Omar non ce la fa a scrivere. Prende il telefono e mi chiama. “Il papà di un mio amico è morto – racconta- , l’ho sentito stamattina e mi ha detto che ora anche sua mamma è malata. Io non so cosa fare, sto dentro casa, penso solo a quello, non riesco a concentrarmi su altro”.
La scuola, per molti studenti, rappresentava l’unico momento di aggregazione; un posto sicuro, che oggi viene meno. A chi crede, resta la fede: sugli status WhatsApp degli studenti, in ogni frase che loro scrivono, torna imponente l’invocazione a Dio, di qualsiasi religione esso sia. I ragazzi musulmani, la scorsa settimana, seguendo l’esempio della comunità islamica italiana, hanno osservato un giorno di digiuno.
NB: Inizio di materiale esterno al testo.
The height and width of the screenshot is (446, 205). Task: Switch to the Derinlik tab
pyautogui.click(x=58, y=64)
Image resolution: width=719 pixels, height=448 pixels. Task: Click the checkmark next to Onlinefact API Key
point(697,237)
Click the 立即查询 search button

“Anche in Gambia è arrivato il coronavirus”, racconta Lamin. Il paziente zero sarebbe un pakistano che, vista la chiusura dell’aeroporto di Banjul, ha ben pensato di raggiungere il Gambia via terra, attraversando il Senegal. Si è sentito male due volte, la prima volta è stato portato ad una clinica, ma non gli è stato riscontrato nulla. Poi si è sentito male di nuovo, e la diagnosi è stata chiara: COVID-19. A nulla sono valse le cure, il paziente è morto. Nei giorni precedenti si era mosso parecchio, era andato anche nella moschea più grande della città di Serekunda. “Stanno ricostruendo i suoi spostamenti, stanno verificando chi è entrato in contatto con lui”, continua Lamin. Intanto, in Gambia, le scuole sono chiuse ma, a breve, le lezioni riprenderanno, seppur con una veste insolita: “Si trasmetteranno in tv e sulle stazioni radio – spiega Lamin – ad ogni ora ci sarà una lezione dedicata ai diversi gradi di scuola. Non abbiamo grandi mezzi in Gambia, ma non ci vogliamo arrendere”, dice. La voce però si spezza, davanti alla realtà.
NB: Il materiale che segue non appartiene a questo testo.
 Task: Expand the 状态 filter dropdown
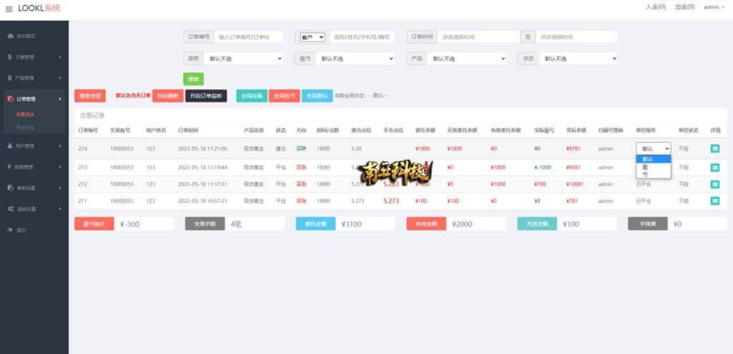click(578, 59)
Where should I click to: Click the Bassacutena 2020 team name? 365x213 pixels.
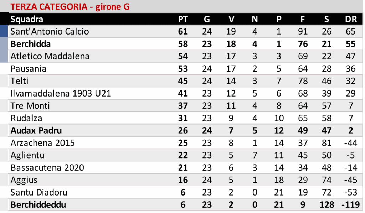coord(47,168)
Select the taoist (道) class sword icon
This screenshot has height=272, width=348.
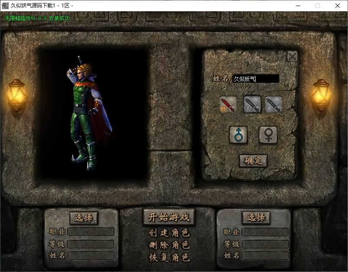(x=274, y=105)
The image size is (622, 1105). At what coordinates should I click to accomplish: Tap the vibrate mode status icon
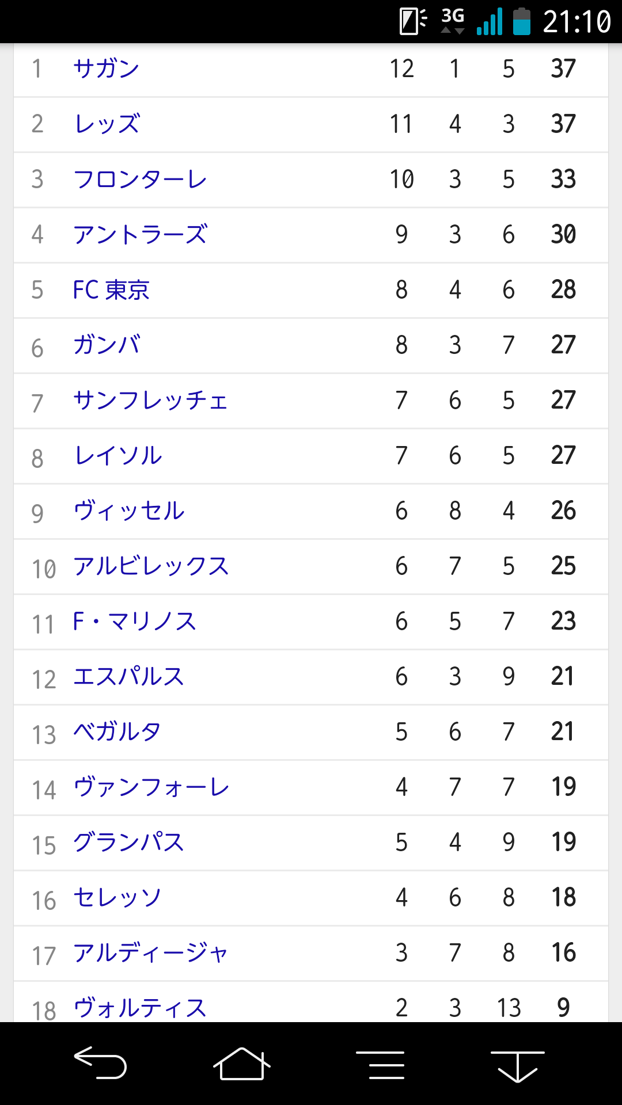413,22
E così facendo apre il vaso di Pandora, dando adito a quella che è la paura più grande di tutti: una pandemia del genere, la maggior parte dei paesi africani, con il loro sistema sanitario, non sarebbe in grado di curarla. Si rischia una mattanza umana, peggio di quello che dittatura, imperialismo e impoverimento hanno scatenato, negli ultimi decenni. Lo sanno i miei studenti, ne sono consapevoli. E’ per questo che, nelle ultime settimane, mettono in guardia i familiari e gli amici nei loro paesi di origine. “Non è un gioco, rimanete a casa, lavatevi le mani, starnutite nella piega del gomito”, ripetono con forza fregandosene dei giga a disposizione. Ma è difficile cambiare la mentalità di un popolo. Difficile predicare la distanza sociale, quando si vive in ambienti piccoli e promiscui. Difficile invocare i comportamenti corretti da seguire, quando le condizioni igieniche sono carenti. Ed ecco che le loro grida risuonano, rimbombano, infrangendosi nell’eco che le restituisce al mittente. Eccoli i miei studenti, profeti inascoltati, Cassandre del ventunesimo secolo, testimoni inermi di una pandemia che rischia di travolgere il loro continente.